-- Excerpted data follows --
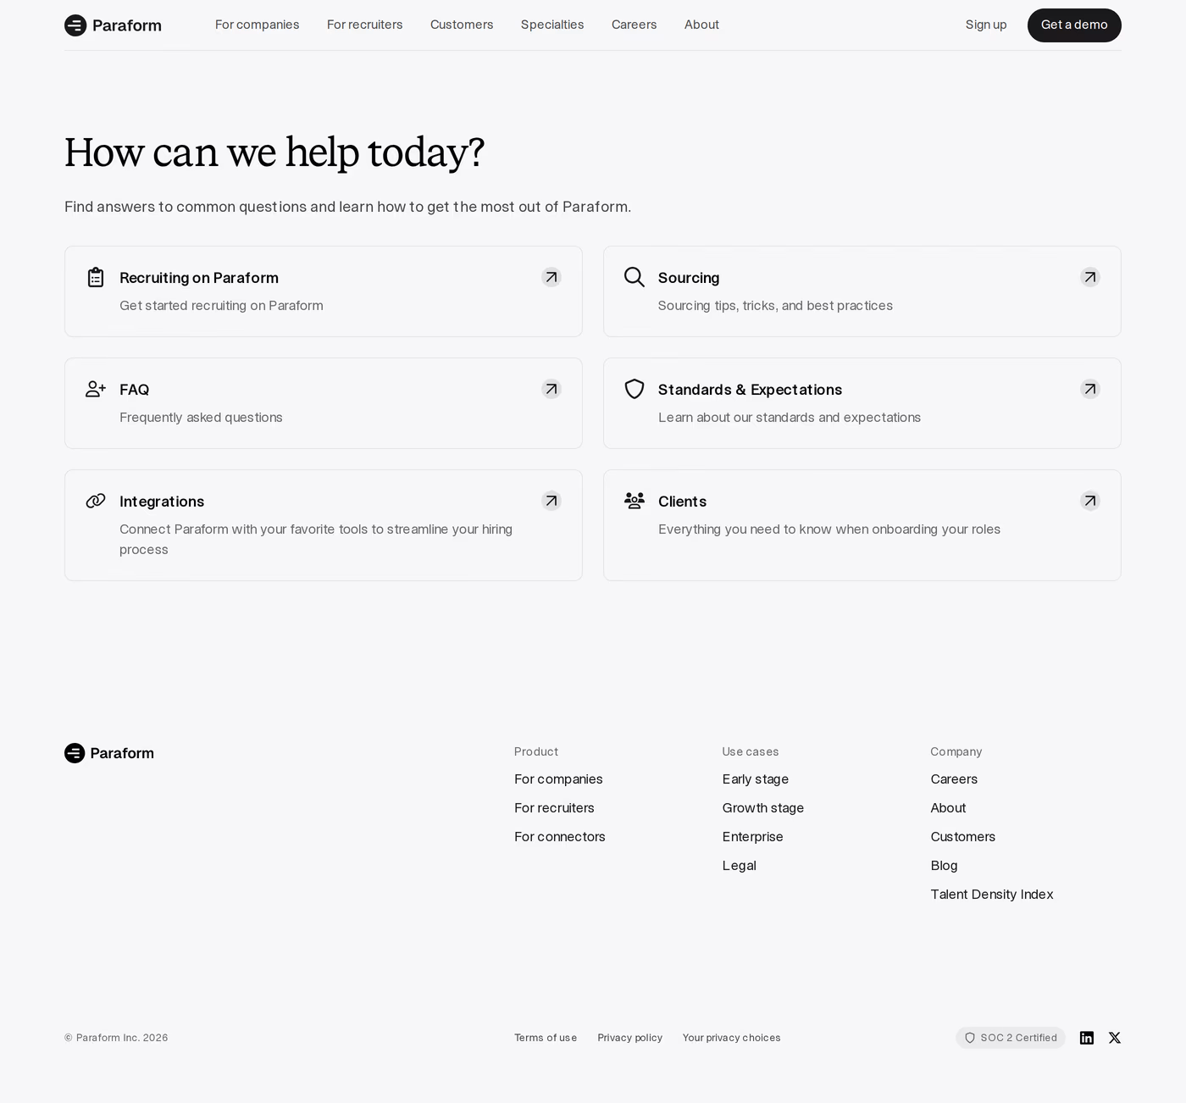Click the clipboard icon on Recruiting card
Image resolution: width=1186 pixels, height=1103 pixels.
click(x=96, y=277)
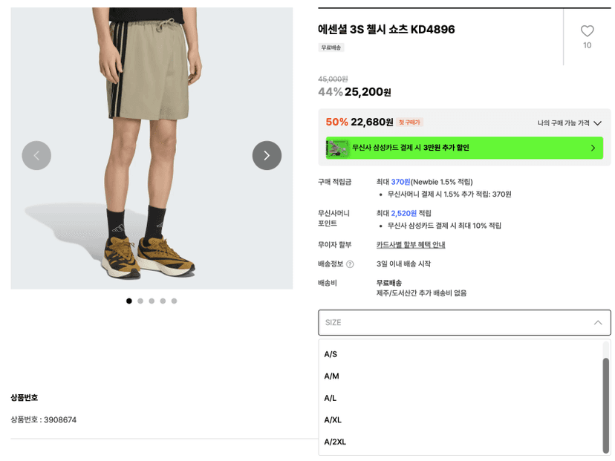The height and width of the screenshot is (461, 615).
Task: Click the arrow on green Samsung card banner
Action: coord(593,148)
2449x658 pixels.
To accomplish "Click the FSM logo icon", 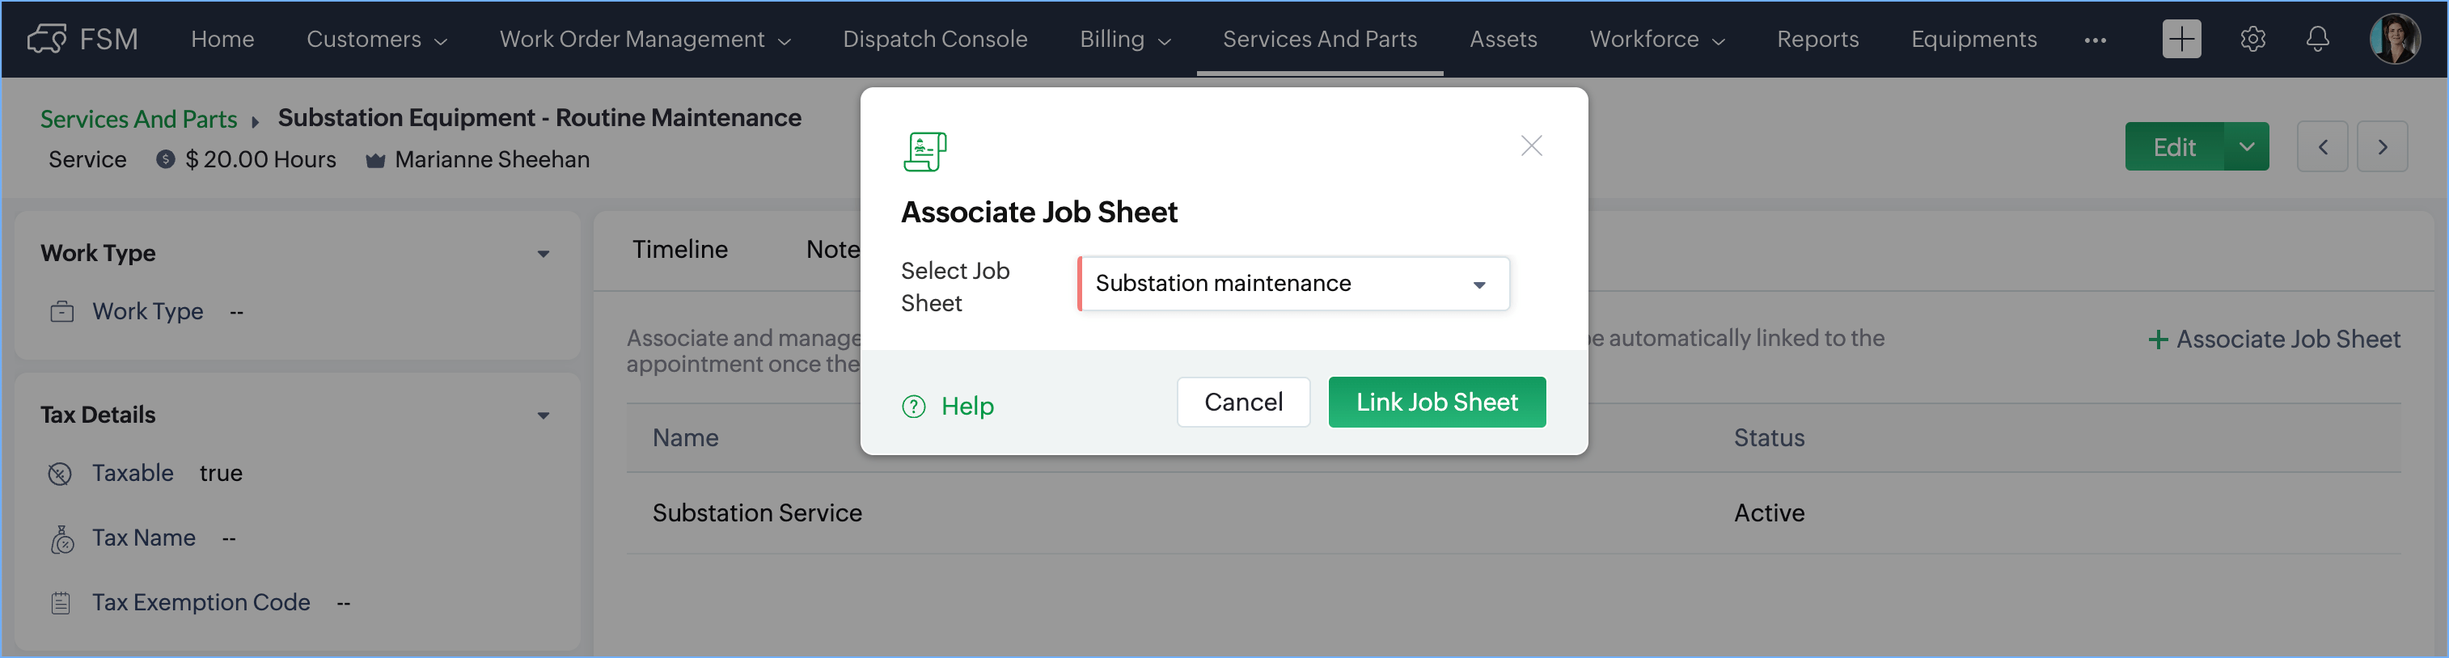I will (x=46, y=39).
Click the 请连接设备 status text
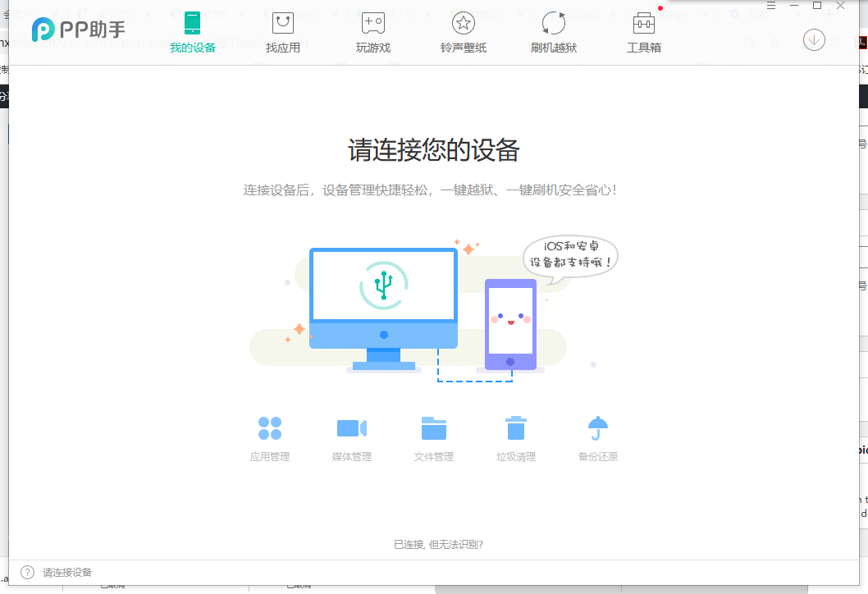868x594 pixels. tap(67, 573)
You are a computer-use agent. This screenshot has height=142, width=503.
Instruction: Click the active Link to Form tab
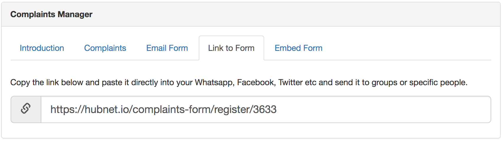coord(231,48)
-- Excerpted data concluded --
:: Instructions to follow ::
The reply should consist only of the lines running from the one with "You are a computer-use" through the end of the material, both included, copied exactly; please omit pictures.

:: Answer section ::
You are a computer-use agent. This screenshot has height=142, width=503.
Instruction: Click the active Link to Form tab
coord(231,48)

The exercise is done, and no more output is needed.